Hi, this is Swatee, one of the expert reviewers. I love the work you are doing to support people to live in a respected and dignified way, feel heard and to preserve cultures, traditions and languages. I hope my responses and thoughts are helpful. Good luck!

1.A principal goal is to set up the infrastructure for the Maya Interpreters Collective/Association/Coop in the making. Would it be advisable to have distinct designated accounts in distinct organizations/institutions so we can best make use of the flexibility that larger and smaller entities offer?

I think a model lie yours should still be held under an overaching ‘umbrella’ which can bring more collective voice, visibility and a certain level of value to people who’ve worked with you before and know your work. You could then set up different ‘chapters’ of the work linked to distinct organisations and institutions.

Having all the groups affiliated will provide a greater advocacy voice and put you in a position to raise higher levels of funding that the whole ‘network’ could benefit from.

2.What are some innovative ways to measure effectiveness?
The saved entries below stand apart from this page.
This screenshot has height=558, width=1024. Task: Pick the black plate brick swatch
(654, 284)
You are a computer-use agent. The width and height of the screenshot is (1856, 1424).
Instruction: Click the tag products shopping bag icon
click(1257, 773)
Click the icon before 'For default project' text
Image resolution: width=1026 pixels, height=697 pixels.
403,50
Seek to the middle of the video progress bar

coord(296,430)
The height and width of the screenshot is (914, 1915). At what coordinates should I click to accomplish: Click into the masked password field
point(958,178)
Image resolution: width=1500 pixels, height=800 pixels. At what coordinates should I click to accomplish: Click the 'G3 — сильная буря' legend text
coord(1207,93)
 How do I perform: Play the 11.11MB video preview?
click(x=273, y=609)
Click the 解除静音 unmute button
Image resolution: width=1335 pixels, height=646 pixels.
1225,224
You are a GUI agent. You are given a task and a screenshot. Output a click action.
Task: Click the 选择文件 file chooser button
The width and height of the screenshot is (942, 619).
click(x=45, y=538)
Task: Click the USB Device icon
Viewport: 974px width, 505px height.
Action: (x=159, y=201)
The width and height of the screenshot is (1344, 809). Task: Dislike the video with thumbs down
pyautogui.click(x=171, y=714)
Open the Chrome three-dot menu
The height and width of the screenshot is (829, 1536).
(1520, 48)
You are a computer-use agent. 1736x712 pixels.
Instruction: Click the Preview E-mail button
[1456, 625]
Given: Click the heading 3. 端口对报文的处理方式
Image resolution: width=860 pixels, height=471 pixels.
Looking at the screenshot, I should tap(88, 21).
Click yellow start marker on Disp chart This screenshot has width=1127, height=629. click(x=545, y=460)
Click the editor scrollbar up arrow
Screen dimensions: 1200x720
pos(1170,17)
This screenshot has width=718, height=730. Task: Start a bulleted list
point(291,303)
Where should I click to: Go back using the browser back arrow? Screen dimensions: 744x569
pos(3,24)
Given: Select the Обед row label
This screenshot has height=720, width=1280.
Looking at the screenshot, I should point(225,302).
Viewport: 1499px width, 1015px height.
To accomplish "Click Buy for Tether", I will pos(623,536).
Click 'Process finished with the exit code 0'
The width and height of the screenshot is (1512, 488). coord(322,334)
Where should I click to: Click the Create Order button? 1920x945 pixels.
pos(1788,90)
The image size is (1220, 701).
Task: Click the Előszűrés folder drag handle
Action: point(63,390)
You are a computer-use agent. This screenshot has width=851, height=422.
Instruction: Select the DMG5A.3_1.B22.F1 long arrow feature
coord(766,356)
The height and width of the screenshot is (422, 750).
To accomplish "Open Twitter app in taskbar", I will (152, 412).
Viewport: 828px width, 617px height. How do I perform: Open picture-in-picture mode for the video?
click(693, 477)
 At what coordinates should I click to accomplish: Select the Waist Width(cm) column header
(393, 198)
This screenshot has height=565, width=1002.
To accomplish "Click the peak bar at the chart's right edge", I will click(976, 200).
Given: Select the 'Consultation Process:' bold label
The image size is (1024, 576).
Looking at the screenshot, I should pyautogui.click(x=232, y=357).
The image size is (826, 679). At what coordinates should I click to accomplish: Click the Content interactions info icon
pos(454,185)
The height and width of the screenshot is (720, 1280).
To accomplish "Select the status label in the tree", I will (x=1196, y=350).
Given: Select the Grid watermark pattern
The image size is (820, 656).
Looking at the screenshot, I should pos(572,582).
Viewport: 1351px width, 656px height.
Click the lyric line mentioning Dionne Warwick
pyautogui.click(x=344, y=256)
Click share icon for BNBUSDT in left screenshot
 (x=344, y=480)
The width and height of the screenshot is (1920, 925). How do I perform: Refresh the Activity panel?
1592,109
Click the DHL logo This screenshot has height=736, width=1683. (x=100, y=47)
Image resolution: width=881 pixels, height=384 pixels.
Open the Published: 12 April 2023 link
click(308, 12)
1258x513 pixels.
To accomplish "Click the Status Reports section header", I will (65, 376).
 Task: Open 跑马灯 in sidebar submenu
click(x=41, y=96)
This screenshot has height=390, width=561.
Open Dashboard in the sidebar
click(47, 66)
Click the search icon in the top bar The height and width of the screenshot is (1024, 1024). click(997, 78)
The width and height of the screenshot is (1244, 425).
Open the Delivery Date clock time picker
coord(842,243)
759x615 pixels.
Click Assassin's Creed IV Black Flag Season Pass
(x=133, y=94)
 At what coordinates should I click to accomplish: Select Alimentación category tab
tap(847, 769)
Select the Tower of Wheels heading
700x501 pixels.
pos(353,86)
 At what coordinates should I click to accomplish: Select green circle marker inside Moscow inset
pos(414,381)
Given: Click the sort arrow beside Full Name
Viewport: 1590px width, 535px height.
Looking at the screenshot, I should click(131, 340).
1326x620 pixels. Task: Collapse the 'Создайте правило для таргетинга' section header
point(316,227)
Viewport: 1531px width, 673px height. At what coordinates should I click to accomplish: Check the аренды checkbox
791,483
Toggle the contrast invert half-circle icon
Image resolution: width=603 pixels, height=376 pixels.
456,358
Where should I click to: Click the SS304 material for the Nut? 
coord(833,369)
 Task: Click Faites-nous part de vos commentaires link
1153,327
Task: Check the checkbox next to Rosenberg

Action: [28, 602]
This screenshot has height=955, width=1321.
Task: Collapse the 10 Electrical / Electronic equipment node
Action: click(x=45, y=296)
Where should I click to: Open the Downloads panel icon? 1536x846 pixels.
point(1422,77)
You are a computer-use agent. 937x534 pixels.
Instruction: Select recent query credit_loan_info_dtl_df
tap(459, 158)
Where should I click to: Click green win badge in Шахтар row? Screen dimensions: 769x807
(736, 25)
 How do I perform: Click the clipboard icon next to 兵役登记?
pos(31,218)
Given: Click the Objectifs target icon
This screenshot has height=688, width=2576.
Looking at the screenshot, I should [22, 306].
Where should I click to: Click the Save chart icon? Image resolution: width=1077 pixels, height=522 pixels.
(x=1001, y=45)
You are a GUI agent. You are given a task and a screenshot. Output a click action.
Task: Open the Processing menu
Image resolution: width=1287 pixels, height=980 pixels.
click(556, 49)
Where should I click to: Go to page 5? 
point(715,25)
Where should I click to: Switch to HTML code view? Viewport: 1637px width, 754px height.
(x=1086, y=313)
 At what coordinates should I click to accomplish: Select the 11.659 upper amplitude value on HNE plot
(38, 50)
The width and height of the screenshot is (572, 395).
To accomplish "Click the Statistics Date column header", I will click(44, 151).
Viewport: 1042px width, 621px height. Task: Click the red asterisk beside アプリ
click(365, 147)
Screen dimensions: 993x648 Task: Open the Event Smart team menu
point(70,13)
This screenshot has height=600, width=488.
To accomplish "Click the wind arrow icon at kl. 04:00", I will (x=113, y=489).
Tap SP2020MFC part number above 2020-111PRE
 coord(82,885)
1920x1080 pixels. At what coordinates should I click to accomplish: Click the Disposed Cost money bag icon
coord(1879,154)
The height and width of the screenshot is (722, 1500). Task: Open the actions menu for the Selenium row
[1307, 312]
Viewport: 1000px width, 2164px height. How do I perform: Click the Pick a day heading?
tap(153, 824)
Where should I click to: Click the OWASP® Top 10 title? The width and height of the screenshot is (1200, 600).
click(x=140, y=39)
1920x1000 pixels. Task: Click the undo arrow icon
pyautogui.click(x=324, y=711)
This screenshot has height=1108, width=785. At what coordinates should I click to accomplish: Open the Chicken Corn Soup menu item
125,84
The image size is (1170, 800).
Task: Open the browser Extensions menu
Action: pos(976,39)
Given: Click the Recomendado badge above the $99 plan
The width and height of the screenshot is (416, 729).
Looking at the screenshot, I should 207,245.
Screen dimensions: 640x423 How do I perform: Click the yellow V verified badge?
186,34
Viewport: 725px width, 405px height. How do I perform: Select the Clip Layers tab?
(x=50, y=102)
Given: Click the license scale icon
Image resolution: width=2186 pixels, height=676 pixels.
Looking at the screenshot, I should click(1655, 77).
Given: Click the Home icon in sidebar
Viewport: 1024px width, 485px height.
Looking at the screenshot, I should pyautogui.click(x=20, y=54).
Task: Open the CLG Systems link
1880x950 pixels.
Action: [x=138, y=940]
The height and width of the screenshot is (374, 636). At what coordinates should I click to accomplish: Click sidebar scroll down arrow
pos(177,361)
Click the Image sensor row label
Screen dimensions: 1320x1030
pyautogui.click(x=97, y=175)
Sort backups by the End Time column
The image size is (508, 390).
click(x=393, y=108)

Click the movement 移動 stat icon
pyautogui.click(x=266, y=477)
Meaning, how do we create a meaningful evaluation and follow-up structure/protocols that are visible and tangible for evaluators and stakeholders?

Go through who you need to convince, what you want them to hear and go from there.

A way of doing this is having more case studies of the people who Mayan Languages on the Move support showing how relatable their stories are to everyone else, e.g. having a desire to learn, to get opportunities, to live healthy and in safety, to be able to eat, to be alongside friends and family, to succeed but that factors beyond their control have stopped that - war, poverty, persecution and now, language.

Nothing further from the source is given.